Can you copy the data below word for word, everything from the very start down to and including the line that contains "(x=27, y=46)"?

> **Exercise inputs**
BEGIN

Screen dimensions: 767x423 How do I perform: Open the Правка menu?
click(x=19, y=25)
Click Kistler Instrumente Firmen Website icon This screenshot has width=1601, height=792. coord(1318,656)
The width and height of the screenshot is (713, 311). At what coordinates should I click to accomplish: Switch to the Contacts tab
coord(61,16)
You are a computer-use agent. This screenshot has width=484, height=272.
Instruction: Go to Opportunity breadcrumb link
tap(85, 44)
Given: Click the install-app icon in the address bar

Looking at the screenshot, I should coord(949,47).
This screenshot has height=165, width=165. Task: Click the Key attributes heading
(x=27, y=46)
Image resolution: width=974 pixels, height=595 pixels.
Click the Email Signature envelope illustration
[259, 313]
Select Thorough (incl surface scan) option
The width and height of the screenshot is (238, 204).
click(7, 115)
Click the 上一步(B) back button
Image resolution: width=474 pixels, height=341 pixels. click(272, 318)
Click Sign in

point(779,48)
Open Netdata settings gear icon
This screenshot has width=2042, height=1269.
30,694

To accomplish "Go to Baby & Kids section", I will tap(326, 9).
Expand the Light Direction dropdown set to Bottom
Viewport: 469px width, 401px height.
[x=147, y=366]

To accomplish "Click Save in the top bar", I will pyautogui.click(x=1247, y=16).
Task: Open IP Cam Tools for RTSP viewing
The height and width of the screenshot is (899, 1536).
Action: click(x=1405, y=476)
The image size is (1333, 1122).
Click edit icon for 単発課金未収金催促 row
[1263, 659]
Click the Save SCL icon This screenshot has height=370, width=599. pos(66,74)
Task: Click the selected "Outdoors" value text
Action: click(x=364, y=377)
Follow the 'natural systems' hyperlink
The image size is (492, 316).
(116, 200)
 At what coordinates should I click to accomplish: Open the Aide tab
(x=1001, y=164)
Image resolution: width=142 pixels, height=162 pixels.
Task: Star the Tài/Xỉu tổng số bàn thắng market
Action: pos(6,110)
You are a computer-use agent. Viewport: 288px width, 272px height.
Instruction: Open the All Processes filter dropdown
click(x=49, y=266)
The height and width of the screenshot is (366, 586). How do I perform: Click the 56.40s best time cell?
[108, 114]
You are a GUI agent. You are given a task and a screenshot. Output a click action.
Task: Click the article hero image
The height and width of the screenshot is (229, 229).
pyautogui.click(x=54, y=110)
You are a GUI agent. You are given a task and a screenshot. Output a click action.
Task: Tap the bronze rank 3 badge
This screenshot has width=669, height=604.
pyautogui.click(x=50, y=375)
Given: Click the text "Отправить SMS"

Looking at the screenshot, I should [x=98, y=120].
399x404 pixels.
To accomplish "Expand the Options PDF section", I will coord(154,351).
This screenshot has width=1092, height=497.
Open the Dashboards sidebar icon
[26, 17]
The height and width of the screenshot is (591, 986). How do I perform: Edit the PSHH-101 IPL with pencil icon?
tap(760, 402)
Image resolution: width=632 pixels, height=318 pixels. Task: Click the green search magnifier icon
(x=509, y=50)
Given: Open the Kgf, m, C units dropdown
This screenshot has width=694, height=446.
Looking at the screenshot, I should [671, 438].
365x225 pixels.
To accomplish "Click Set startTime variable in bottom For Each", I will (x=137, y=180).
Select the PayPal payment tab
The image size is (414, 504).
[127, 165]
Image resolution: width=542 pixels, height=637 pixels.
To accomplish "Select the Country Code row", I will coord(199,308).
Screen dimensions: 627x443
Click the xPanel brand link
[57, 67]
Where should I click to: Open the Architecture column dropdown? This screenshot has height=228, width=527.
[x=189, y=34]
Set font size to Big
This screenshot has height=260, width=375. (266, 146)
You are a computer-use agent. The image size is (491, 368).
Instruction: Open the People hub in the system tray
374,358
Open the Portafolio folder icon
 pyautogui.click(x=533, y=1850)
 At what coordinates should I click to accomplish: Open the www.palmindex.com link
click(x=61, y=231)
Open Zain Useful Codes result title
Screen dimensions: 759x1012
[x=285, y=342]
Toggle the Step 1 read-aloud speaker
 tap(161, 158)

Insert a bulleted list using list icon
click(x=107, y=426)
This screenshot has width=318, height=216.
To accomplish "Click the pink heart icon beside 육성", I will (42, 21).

END

> **Task output**
Screen dimensions: 767x423 How do I perform: Open the Правка menu?
click(x=19, y=25)
Click Kistler Instrumente Firmen Website icon This screenshot has width=1601, height=792. coord(1318,656)
The width and height of the screenshot is (713, 311). At what coordinates should I click to accomplish: Switch to the Contacts tab
coord(61,16)
You are a computer-use agent. This screenshot has width=484, height=272.
Instruction: Go to Opportunity breadcrumb link
tap(85, 44)
Given: Click the install-app icon in the address bar

Looking at the screenshot, I should coord(949,47).
This screenshot has height=165, width=165. Task: Click the Key attributes heading
(x=27, y=46)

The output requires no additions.